> **Short problem**
Rescale only the part of the rows that opens with the line containing "Click the orange marker for year 2040" and closes with the last line of the rows, both ends included. Write out each of those lines again, requests included, with every coordinate in the answers multiplied by 1.4 and rounded to a whole number, halves rounding up.

══ Raw data ══

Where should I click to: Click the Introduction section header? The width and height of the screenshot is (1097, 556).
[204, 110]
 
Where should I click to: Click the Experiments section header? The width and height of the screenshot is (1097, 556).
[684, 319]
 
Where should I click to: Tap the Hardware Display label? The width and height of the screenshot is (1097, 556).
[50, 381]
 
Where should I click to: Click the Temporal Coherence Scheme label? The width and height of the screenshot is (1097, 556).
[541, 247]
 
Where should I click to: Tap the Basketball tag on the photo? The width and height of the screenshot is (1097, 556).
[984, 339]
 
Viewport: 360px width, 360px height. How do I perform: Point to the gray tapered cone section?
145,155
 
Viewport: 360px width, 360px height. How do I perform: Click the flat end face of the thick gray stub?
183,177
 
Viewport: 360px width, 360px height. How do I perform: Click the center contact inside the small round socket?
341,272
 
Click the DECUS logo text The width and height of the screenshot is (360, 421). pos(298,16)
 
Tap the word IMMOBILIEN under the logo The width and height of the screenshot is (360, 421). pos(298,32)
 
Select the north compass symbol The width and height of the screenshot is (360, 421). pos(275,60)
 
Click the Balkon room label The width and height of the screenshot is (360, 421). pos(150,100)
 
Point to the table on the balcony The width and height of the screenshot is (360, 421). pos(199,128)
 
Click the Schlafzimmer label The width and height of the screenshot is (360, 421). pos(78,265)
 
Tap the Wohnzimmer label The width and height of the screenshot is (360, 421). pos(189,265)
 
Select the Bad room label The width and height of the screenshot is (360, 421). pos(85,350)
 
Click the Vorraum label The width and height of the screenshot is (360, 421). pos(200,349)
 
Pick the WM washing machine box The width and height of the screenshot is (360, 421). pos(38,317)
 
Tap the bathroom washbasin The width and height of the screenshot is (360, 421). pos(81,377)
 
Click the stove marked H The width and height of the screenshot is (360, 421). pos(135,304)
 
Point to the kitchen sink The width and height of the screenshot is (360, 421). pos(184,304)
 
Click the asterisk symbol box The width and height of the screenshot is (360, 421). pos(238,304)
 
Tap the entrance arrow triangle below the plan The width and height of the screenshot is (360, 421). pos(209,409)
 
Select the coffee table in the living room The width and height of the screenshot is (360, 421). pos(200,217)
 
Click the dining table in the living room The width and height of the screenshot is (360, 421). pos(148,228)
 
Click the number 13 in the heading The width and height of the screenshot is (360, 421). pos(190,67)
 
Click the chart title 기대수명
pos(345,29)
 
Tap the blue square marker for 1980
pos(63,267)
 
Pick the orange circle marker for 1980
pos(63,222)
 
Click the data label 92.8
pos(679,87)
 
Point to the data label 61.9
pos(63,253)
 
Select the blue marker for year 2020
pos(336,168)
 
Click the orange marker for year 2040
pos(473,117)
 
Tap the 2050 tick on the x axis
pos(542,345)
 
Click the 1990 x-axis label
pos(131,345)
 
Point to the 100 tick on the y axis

═══

> **Output of the task**
Click the orange marker for year 2040
pos(662,164)
 
Tap the 2050 tick on the x axis
pos(759,483)
 
Click the 1990 x-axis label
pos(183,483)
 
Point to the 100 tick on the y axis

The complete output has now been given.